HAMBURG taz | „Es war die beste Maßnahme, die ich je gehabt habe“, sagt Michael Koch. Der 31-Jährige ist einer von knapp 1.600 Menschen, denen in Hamburg über das Jobcenter eine „Arbeitsgelegenheit“ (AGH) vermittelt wurde. Das habe ihn so motiviert, dass er sich für eine neue Ausbildung entschied und ab August den Beruf des Hafenschiffers lernt.

Doch vor einer Woche teilte das Jobcenter den Beschäftigungsträgern der Stadt mit, dass diese Platzzahl für 2024 auf 800 halbiert wird. Im Vorgriff auf Kürzungen des Bundes, der deutschlandweit 500 Millionen Euro bei Verwaltung und Maßnahmen der Jobcenter kürzen will. Davon betroffen sind alle Kommunen. Doch die Landesarbeitsgemeinschaft Arbeit (LAG), in der die Träger organisiert sind, wirft dem Jobcenter Hamburg vor, hier überproportional die Axt anzulegen, um die Verwaltung zu schonen. Die 800 AGH-Plätze sparen etwa elf der insgesamt 15 Millionen Euro ein, auf die Hamburg insgesamt verzichten muss.

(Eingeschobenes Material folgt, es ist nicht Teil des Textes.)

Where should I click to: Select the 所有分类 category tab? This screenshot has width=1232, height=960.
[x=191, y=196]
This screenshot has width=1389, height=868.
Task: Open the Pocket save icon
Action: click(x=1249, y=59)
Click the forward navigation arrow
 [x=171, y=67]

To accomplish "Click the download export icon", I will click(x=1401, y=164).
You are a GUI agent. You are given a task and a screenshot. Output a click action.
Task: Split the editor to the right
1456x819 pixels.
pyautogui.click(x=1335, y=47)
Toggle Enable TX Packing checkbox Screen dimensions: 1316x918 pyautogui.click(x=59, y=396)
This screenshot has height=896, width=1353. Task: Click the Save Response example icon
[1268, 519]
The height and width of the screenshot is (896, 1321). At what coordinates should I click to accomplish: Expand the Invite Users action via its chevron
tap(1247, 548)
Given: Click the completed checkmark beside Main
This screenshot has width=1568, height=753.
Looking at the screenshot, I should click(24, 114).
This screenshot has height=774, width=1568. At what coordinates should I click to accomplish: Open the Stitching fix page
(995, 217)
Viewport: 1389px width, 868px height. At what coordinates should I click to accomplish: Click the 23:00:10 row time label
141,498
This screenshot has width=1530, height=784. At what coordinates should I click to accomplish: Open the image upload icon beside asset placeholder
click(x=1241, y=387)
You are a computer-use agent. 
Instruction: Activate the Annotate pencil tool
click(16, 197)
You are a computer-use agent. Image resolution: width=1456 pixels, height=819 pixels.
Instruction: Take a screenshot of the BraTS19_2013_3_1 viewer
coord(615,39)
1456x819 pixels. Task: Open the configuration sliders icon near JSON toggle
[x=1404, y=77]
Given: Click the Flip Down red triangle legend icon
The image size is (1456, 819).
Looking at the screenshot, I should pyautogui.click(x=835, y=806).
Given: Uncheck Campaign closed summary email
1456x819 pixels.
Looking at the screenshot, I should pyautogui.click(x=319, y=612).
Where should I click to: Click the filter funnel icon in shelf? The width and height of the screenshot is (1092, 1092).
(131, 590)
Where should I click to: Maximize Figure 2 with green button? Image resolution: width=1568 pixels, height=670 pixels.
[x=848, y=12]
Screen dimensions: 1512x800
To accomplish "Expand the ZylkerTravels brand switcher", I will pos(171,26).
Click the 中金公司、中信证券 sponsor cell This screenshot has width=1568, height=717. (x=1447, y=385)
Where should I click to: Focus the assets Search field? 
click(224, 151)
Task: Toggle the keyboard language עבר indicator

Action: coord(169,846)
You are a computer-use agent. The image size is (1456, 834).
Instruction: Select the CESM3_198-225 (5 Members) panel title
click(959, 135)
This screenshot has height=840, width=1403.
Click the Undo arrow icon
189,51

„Die Kürzung ist unverständlich“, sagt der LAG-Vorsitzende Dennis Stender. Denn die Arbeitsgelegenheiten seien das „praxisorientierte Sprungbrett“ zur Verhinderung der mehrjährigen Arbeitslosigkeit und dürften nicht ohne Not beschnitten werden. Und da mit den AGHs auch Projekte in Armutsregionen wie Stadtteilcafés oder Sozialkaufhäuser betrieben werden, zerstöre man hier soziale Infrastruktur.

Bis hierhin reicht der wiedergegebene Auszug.